Maybe, Stevi tried to console herself, if she got away for a while, gave New York City an honest try, she might just get it out of her system. Maybe she’d discover that that sort of life really wasn’t for her and that what she had right here in her own backyard was what mattered.
But she knew that if she didn’t get the opportunity to contrast and compare the two ways of life, she was never really going to appreciate what she had.
Okay, Stevi decided, feeling determined. She had her course of action planned out.
She was going to tell her father that she was going to New York City on an extended vacation, to see the sights and take in the museums and the art galleries. Knowing her father, she was fairly certain he would object if she told him she was undertaking this New York adventure on her own, so she wouldn’t mention that part.
Right, and he wouldn’t ask who you were going with.
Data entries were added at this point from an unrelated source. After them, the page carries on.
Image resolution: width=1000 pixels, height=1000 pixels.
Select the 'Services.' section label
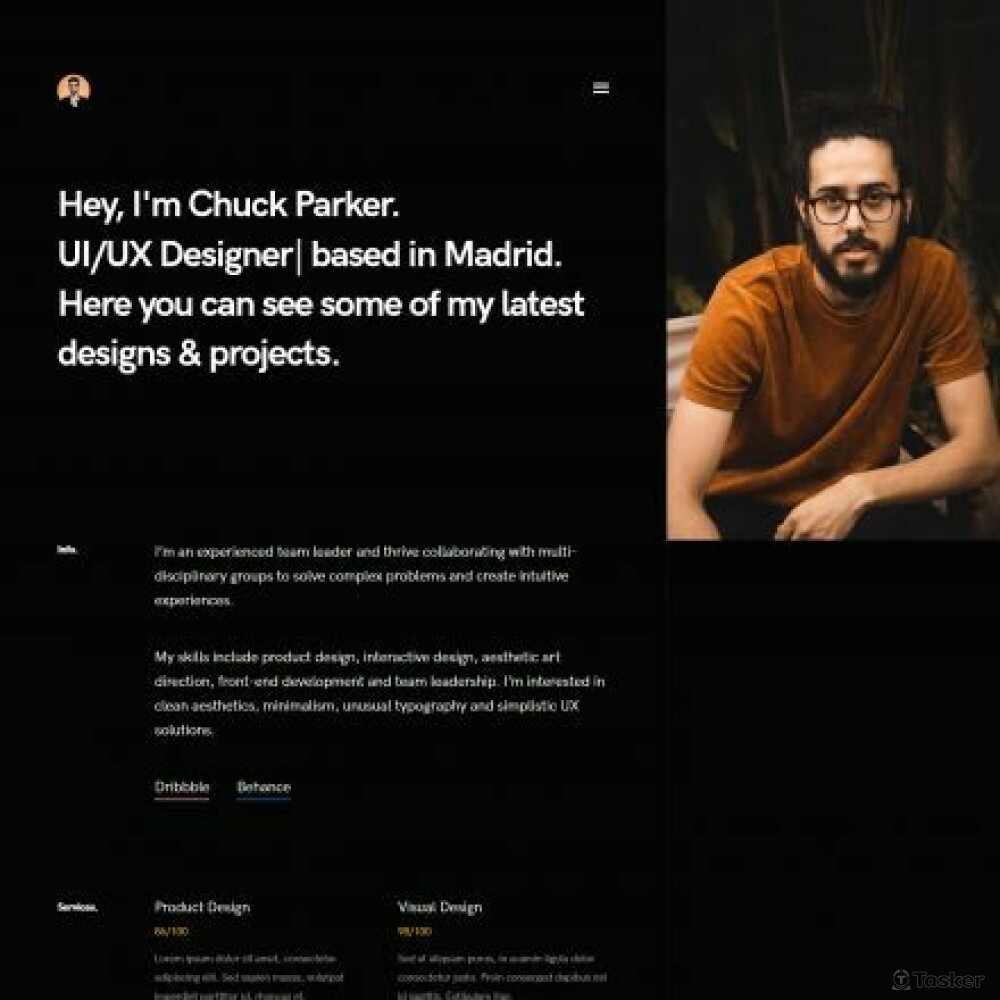pyautogui.click(x=77, y=907)
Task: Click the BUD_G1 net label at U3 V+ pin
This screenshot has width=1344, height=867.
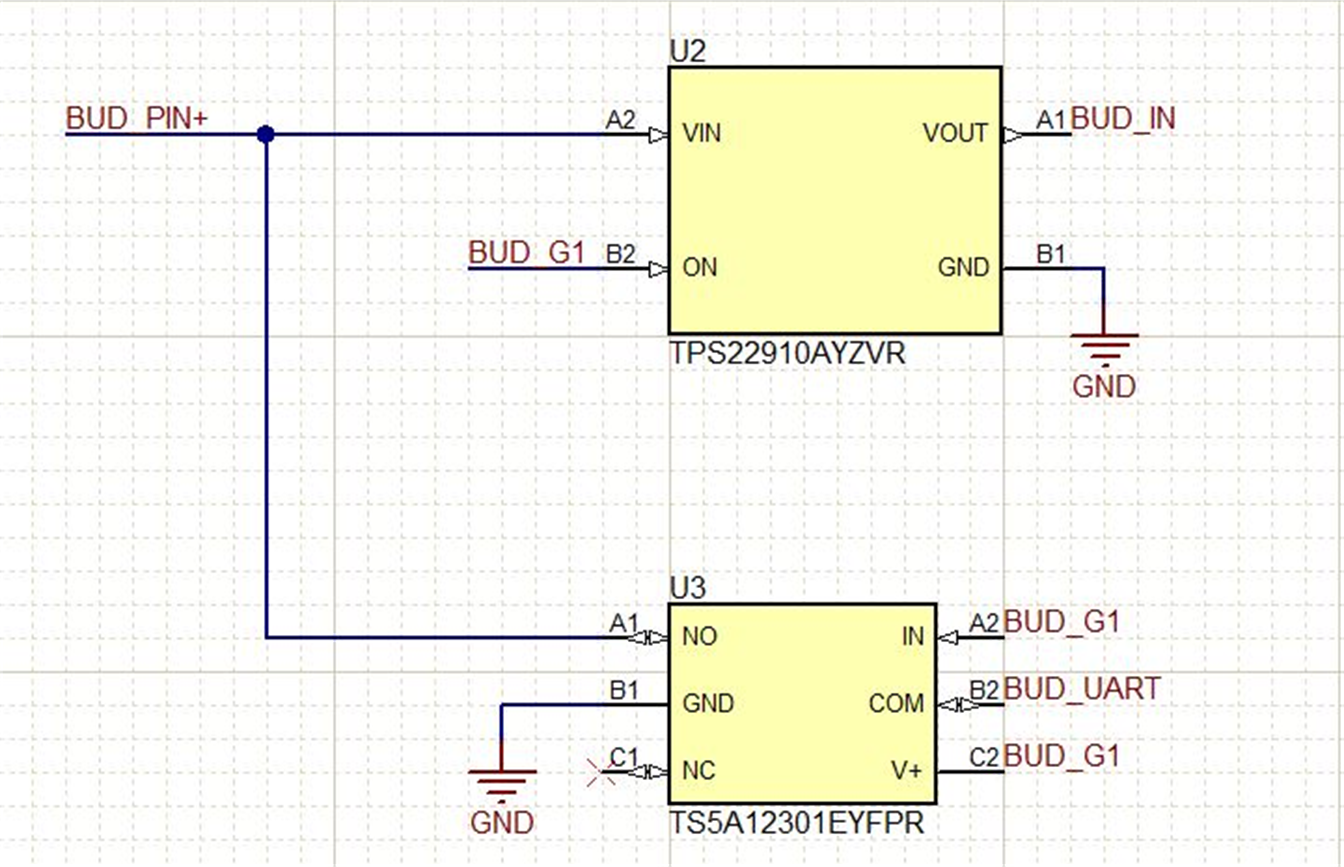Action: tap(1061, 756)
Stevi ran even faster. Her calves protested, threatening to cramp.
Maybe she’d ask one of her friends to come with her. Oh, not for as long as she planned on staying, but just long enough for her to find some temporary place to land. Maybe an apartment being sublet.
Too bad Wyatt no longer lived there, she thought. As a boy, after his parents had gotten divorced, his mother had taken Wyatt to live there.
But then, of course, if he’d never moved out here, he never would have become a screenplay writer, never would have married her sister.
Everything turned out for the best in the end. And it would again.
At least she fervently hoped so.
Her heart rate up, her calves aching, she glanced at her watch to see how long she had been at it.
Stevi frowned as she made out the numbers, then looked up and ahead.
Rather than being on her way back by now, she had just managed to reach the squat sand dune.
That meant she was only halfway finished with her run.
Stevi sighed. There was all that distance to run back. Or walk back if she was too tired, she thought, entertaining the possibility for exactly twenty seconds.
She was in far better shape than that, she reasoned, egging herself on to pick up her pace once again.
“C’mon, Stevi, you can do this. Show your stuff. Run like you mean it, not like some little old lady who can’t put one foot in front of the other.”
Out of the corner of her eye, she thought she saw something in the distance, something bobbing up and down in the water.
Most likely, she reasoned as she continued running toward it, it was either a dead fish or, as it was nine times out of ten, a large clump of seaweed.
She and her sisters often came down to the beach to clear the seaweed away. Half the time, it smelled like rotten eggs.
She changed direction slightly, running to where she thought she had spotted the seaweed.
Her eyes widened as she drew closer to the debris that had been washed ashore. Her breath got stuck in her throat.